The 2015 County Championship Shield was the 11th version of the annual English rugby union County Championship, organized by the RFU for the tier 3 English counties. Each county drew its players from rugby union clubs from the fifth tier and below of the English rugby union league system. The counties were divided into three pools of four teams each, based roughly on regional lines, with the winner of each group plus the best runner-up going through to the semi-finals, with the winners of those games meeting in the final held at Twickenham Stadium. At the moment there is no promotion or relegation out of or into the County Championship Shield, although the 2014 champions Surrey moved up into tier 2, having won the competition three years in a row.
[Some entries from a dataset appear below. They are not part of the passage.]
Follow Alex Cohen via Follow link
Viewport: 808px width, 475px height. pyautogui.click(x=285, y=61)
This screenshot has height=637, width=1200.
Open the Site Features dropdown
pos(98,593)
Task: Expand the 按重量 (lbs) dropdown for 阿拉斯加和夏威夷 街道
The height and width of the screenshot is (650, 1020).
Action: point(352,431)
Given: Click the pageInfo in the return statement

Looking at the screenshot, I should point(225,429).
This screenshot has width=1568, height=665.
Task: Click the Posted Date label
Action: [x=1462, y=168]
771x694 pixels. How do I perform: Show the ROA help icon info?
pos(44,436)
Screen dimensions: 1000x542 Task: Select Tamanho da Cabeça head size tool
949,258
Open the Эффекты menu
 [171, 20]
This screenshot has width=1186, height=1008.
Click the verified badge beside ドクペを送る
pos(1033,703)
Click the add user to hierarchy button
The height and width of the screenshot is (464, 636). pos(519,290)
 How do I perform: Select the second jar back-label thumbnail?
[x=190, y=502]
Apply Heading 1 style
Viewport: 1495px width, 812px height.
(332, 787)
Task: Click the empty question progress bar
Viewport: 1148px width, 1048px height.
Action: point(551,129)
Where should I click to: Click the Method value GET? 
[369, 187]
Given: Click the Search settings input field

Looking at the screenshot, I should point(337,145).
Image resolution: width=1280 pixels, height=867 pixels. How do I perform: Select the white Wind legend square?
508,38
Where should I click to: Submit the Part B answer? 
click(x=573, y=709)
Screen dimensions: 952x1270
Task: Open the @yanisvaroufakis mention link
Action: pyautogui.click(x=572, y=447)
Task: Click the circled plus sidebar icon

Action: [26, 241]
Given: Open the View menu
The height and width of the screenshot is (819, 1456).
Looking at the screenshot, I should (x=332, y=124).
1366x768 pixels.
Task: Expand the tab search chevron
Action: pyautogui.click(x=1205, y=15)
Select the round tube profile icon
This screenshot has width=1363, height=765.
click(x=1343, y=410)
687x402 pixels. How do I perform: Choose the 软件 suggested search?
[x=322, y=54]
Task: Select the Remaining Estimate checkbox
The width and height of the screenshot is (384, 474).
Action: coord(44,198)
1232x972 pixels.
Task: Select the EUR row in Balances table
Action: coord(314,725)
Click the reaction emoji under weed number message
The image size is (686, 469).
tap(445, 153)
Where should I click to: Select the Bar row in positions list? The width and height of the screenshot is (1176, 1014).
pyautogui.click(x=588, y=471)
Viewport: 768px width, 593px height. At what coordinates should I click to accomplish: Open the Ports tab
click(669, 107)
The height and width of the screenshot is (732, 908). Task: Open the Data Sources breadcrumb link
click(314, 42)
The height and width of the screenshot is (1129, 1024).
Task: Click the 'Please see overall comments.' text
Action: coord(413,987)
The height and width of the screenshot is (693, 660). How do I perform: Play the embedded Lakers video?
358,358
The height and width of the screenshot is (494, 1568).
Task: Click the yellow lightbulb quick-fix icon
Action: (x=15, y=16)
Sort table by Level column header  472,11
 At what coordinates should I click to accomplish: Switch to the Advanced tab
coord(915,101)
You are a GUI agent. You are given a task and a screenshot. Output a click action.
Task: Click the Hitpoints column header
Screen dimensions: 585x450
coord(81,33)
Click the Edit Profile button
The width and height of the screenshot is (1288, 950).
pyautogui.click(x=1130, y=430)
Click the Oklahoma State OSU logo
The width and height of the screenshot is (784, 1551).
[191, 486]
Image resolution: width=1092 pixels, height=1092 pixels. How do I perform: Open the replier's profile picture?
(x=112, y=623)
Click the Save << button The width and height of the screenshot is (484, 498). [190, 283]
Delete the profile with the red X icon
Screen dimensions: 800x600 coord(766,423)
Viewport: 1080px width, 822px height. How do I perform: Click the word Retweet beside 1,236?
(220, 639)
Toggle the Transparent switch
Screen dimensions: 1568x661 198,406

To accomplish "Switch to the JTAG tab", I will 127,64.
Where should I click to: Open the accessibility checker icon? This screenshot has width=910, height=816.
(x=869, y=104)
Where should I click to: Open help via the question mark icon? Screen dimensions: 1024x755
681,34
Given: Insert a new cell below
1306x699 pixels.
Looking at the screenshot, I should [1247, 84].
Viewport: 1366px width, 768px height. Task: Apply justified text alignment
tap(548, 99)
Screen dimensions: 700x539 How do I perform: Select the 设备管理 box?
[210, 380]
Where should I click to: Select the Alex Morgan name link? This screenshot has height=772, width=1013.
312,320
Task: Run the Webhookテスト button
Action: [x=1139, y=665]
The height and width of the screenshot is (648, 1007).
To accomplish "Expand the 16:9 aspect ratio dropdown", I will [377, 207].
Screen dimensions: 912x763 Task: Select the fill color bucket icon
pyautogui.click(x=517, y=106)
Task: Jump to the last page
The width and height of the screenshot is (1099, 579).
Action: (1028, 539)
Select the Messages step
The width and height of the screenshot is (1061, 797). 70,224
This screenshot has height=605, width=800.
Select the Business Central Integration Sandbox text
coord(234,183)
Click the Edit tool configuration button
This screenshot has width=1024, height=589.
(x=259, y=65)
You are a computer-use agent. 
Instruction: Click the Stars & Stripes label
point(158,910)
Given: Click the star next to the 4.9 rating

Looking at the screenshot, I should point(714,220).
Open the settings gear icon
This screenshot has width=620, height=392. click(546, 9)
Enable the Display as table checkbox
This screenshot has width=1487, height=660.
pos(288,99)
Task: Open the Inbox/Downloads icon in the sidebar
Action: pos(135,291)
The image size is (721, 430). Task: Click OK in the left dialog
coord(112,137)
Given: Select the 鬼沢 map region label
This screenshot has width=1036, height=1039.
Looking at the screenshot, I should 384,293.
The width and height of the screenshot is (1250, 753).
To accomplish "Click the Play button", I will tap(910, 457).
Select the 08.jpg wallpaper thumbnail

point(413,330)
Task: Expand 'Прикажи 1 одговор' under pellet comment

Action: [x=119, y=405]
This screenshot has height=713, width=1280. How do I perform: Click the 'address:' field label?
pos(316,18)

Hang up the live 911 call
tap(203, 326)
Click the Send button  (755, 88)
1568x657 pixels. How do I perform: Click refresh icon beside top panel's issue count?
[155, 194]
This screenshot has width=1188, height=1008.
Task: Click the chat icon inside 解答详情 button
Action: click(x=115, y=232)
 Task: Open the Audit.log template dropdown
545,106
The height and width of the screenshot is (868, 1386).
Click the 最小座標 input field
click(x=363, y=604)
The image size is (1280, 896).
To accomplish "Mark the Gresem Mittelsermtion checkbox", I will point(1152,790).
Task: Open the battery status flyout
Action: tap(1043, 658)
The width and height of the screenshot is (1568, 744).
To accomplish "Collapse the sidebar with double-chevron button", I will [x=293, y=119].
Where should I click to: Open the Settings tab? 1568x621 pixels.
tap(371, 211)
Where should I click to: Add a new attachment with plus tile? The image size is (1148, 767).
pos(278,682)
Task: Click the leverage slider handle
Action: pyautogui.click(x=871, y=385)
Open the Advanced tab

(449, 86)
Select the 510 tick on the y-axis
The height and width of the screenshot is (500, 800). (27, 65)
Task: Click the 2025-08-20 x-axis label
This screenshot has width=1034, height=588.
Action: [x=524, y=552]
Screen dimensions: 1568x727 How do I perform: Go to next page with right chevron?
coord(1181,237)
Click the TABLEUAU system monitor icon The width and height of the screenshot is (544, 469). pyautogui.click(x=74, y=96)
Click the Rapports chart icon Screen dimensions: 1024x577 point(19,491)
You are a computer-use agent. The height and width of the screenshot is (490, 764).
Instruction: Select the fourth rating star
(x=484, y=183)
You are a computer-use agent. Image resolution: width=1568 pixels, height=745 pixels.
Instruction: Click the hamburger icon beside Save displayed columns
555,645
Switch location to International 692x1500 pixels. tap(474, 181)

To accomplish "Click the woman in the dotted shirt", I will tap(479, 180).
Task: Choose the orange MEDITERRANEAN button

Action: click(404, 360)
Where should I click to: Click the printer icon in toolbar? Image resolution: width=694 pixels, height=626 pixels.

After winning their respective groups and semi final matches Leicestershire faced Cumbria in the late kick off game at Twickenham Stadium. Leicestershire made up for their defeat the previous season by defeating Cumbria 34 – 17 to win their first ever Shield trophy.

==Competition format==
The competition format consisted of three groups of four counties each, based roughly on regional lines where possible, with each team playing each other once. The top side of each group automatically qualified for the semi-finals, as did the best group runner-up. The winners of the semi-finals played in the final held at Twickenham Stadium on 31 May 2015, As the lowest tier in the county championship there is no relegation while promotion is not given every season, although outstanding county performances (such as Surrey's) can lead to counties moving up to tier 2.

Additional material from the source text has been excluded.